Nell’Adagio lo sforzo interpretativo è ancora più marcato, tutto teso a qualificare la densità del suono, e a evitare i deprecabili effetti “Rac3”, gli inevitabili cliché che il compositore e la tradizione esecutiva si sono attirati nel corso del tempo. Per fortuna con l’orchestra di Lipsia l’ascoltatore è incantato dalla bellezza pastosa del suono complessivo, snodato in accenti, legature e dinamiche sempre anticonvenzionali. Con l’attacco del finale (Allegro vivace) si ripete – forse ancora più spigliato – il miracolo agogico dell’attacco del II movimento; ma ora è più profonda l’impronta della gioia, scandita in termini narrativi chiarissimi. Il direttore fa intendere i due temi come le dimensioni di una storia da raccontare, ed è come se da quanto ascoltiamo con le orecchie si passasse a quello che vediamo svolgersi sotto gli occhi: il motivo iniziale è la lotta gioiosa e sicura dell’uomo, dell’eroe (persino Ein Heldenleben si riaffaccia alle suggestioni toccate dal direttore), l’altro è una cadenzatissima marcia del destino, segno misterioso dell’incombere e del minacciare l’esistenza individuale. Il rutilante finale, in cui l’uomo stravince, sprigiona tutto l’entusiasmo del pubblico torinese di fronte alla pura bellezza musicale dell’epica vicenda.
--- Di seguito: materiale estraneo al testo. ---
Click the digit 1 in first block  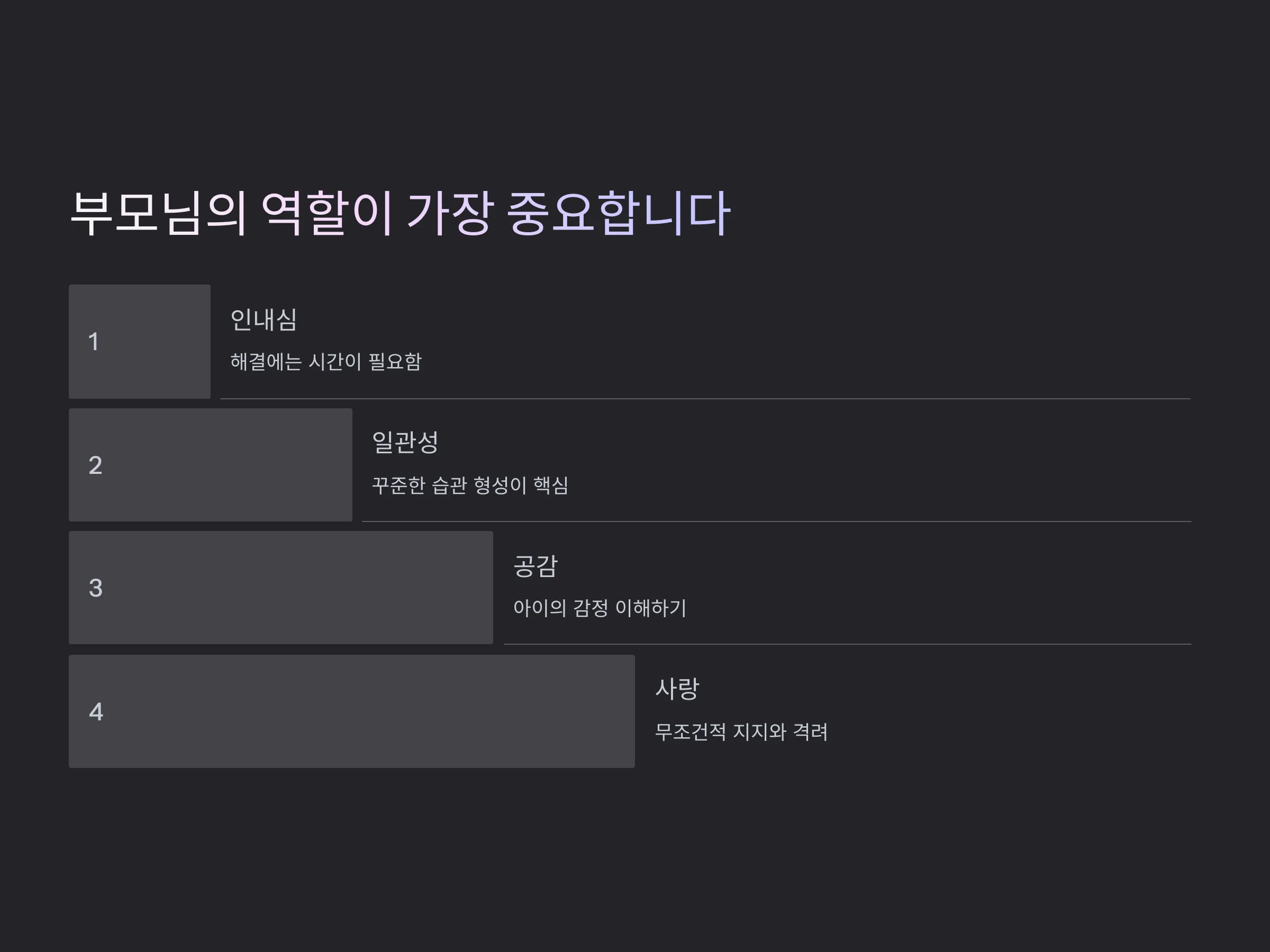point(94,342)
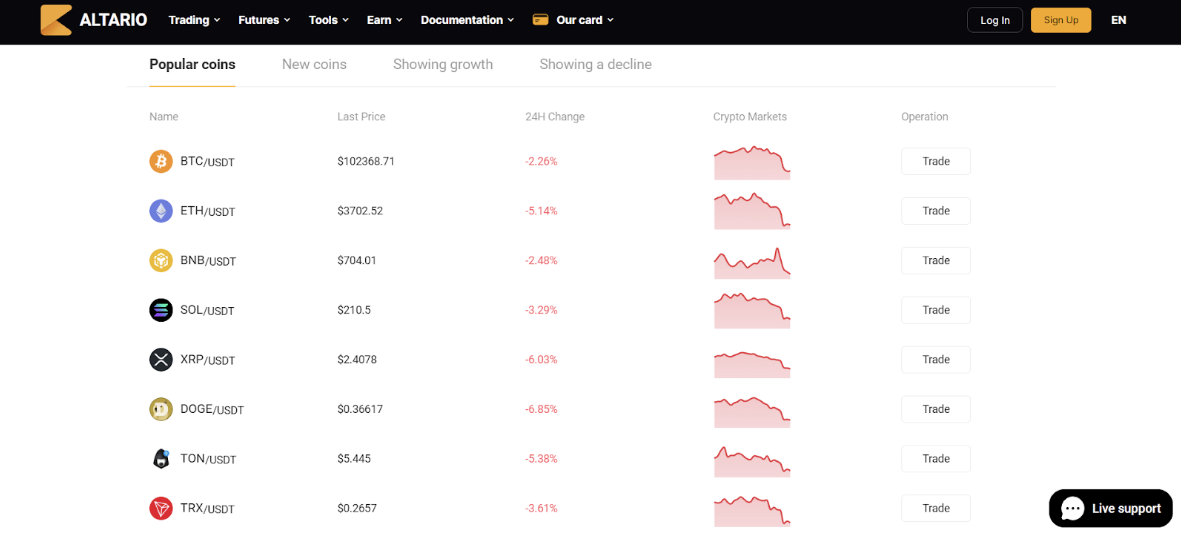The image size is (1181, 555).
Task: Switch to the New coins tab
Action: click(314, 64)
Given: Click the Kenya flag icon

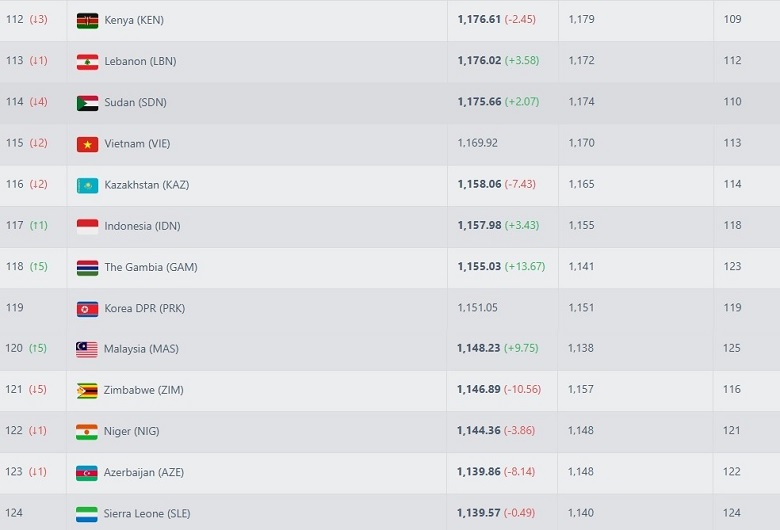Looking at the screenshot, I should [x=87, y=20].
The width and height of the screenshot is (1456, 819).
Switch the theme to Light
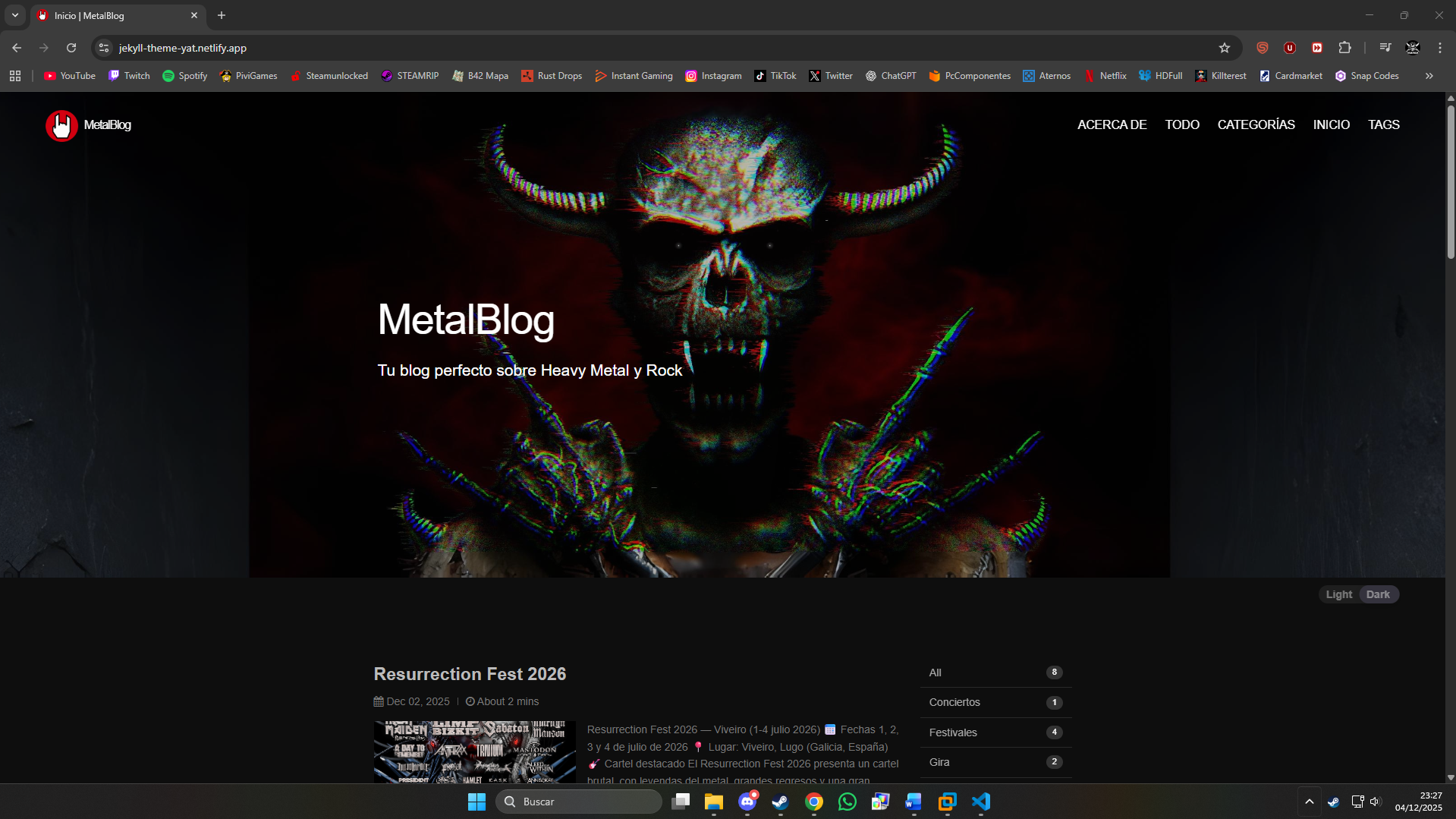[1338, 594]
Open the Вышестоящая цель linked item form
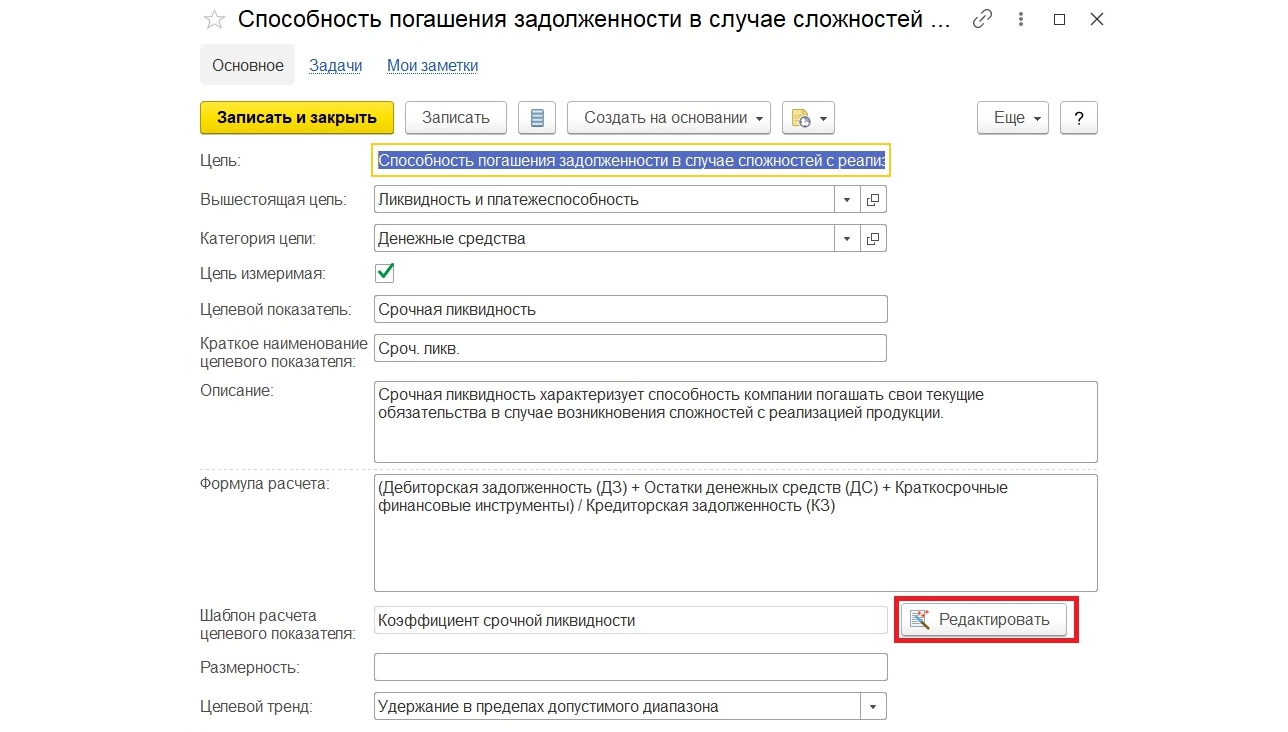This screenshot has width=1288, height=732. pyautogui.click(x=873, y=199)
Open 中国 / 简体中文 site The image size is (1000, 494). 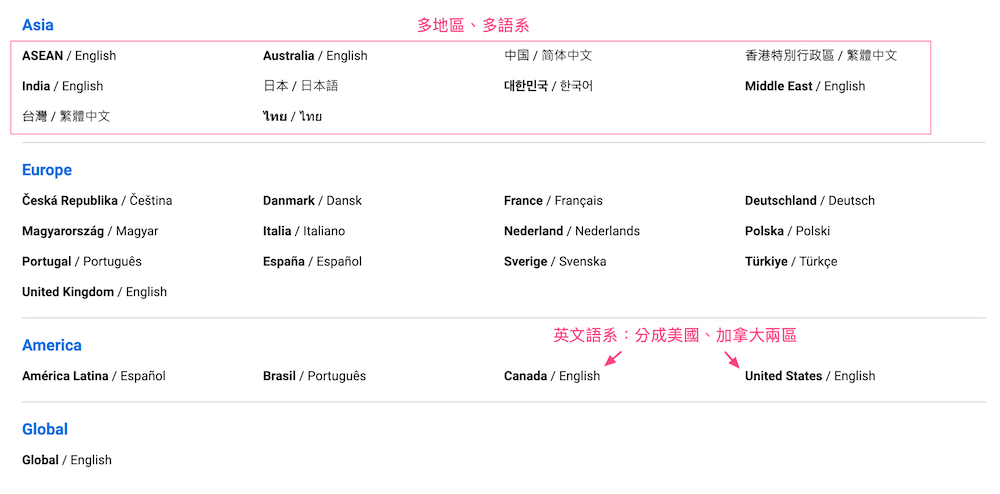click(548, 55)

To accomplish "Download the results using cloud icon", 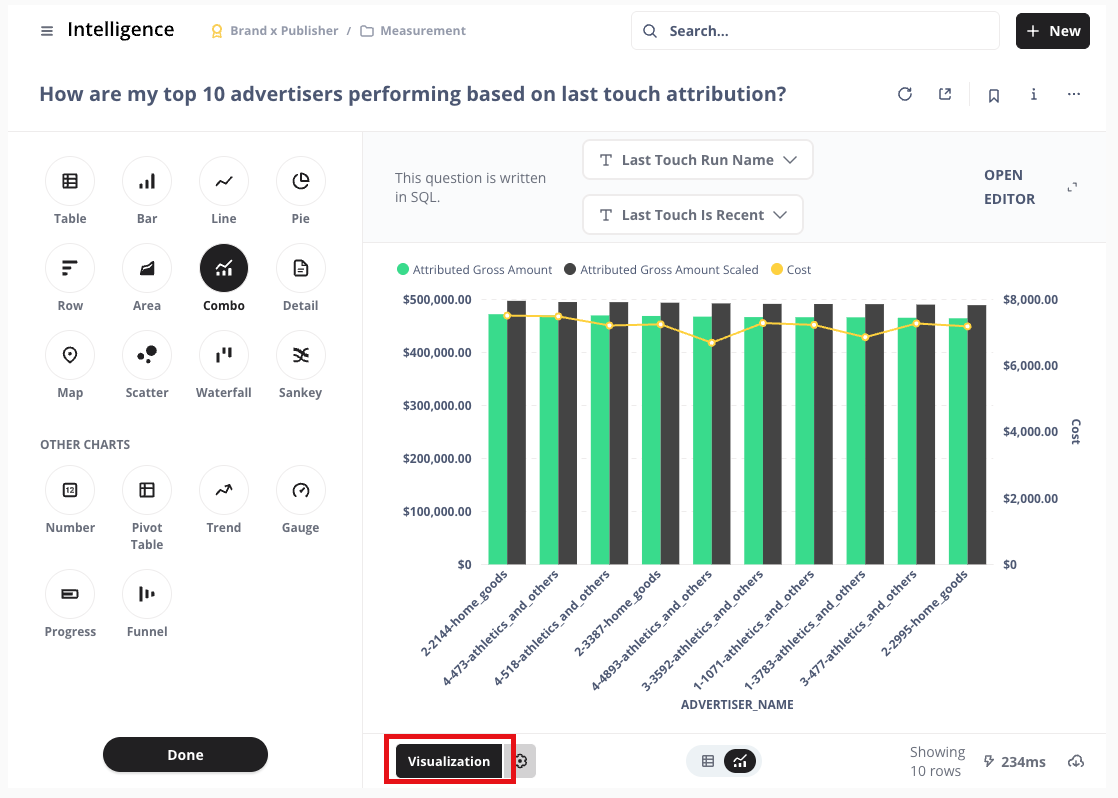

E poiché il solista è stato anche troppo parco nell’offerta di paginette fuori programma, provvede Chailly a rendere omaggio al pubblico che lo festeggia, ancora con Rachmaninov: Vocalise, composto nel 1915 come ultimo dei quattordici Lieder op. 34, per voce acuta e pianoforte, poi trascritto per orchestra dallo stesso autore, è davvero una ‘paginetta’ sognante e un po’ kitsch, ottima per suggellare una serata con un tema tipicamente russo, ripetuto ostinatamente e rimodulato da armonie ritornanti su se stesse con analoga ossessione. È come un ripasso complessivo dell’orchestrazione rachmaninoviana: se fosse presentata a sé sarebbe invero poca cosa; dopo il gigantismo della Sinfonia n. 2 si manifesta quale innocua reductio ad unum, carezzevole, malinconica, conciliante; talvolta anche la Musica deve essere così.